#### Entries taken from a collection
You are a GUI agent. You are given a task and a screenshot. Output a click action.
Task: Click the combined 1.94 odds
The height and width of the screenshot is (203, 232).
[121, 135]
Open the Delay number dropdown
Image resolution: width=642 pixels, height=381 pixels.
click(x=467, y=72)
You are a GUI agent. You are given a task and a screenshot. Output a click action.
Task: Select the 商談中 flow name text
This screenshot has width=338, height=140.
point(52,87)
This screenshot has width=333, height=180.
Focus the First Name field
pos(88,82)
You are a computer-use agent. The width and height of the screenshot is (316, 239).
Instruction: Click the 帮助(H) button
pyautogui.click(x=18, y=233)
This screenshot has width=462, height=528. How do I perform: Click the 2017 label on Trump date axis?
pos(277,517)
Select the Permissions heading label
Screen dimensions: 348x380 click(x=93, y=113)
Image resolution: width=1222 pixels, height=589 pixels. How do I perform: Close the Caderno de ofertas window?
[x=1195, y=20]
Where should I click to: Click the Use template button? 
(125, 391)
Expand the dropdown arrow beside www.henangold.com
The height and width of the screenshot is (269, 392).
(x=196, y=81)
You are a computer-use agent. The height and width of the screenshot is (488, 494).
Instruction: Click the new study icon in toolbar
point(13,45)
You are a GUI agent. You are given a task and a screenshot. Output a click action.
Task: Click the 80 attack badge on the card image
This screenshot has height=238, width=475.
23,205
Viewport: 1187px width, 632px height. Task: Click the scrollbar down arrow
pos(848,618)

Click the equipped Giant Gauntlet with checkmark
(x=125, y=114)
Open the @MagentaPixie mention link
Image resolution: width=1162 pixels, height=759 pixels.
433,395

#### WHAT THE EXERCISE ASKS
Update the rows above by replacing "GUI agent" with "GUI assistant" wherever it appears, and keep everything else the same.

#### RESPONSE FOR THIS EXERCISE
You are a GUI assistant. You are given a task and a screenshot. Output a click action.
Task: Click the combined 1.94 odds
The height and width of the screenshot is (203, 232).
[121, 135]
Open the Delay number dropdown
Image resolution: width=642 pixels, height=381 pixels.
click(x=467, y=72)
You are a GUI assistant. You are given a task and a screenshot. Output a click action.
Task: Select the 商談中 flow name text
This screenshot has width=338, height=140.
point(52,87)
This screenshot has width=333, height=180.
Focus the First Name field
pos(88,82)
You are a computer-use agent. The width and height of the screenshot is (316, 239).
Instruction: Click the 帮助(H) button
pyautogui.click(x=18, y=233)
This screenshot has width=462, height=528. How do I perform: Click the 2017 label on Trump date axis?
pos(277,517)
Select the Permissions heading label
Screen dimensions: 348x380 click(x=93, y=113)
Image resolution: width=1222 pixels, height=589 pixels. How do I perform: Close the Caderno de ofertas window?
[x=1195, y=20]
Where should I click to: Click the Use template button? 
(125, 391)
Expand the dropdown arrow beside www.henangold.com
The height and width of the screenshot is (269, 392).
(x=196, y=81)
You are a computer-use agent. The height and width of the screenshot is (488, 494).
Instruction: Click the new study icon in toolbar
point(13,45)
You are a GUI assistant. You are given a task and a screenshot. Output a click action.
Task: Click the 80 attack badge on the card image
This screenshot has height=238, width=475.
23,205
Viewport: 1187px width, 632px height. Task: Click the scrollbar down arrow
pos(848,618)

Click the equipped Giant Gauntlet with checkmark
(x=125, y=114)
Open the @MagentaPixie mention link
Image resolution: width=1162 pixels, height=759 pixels.
433,395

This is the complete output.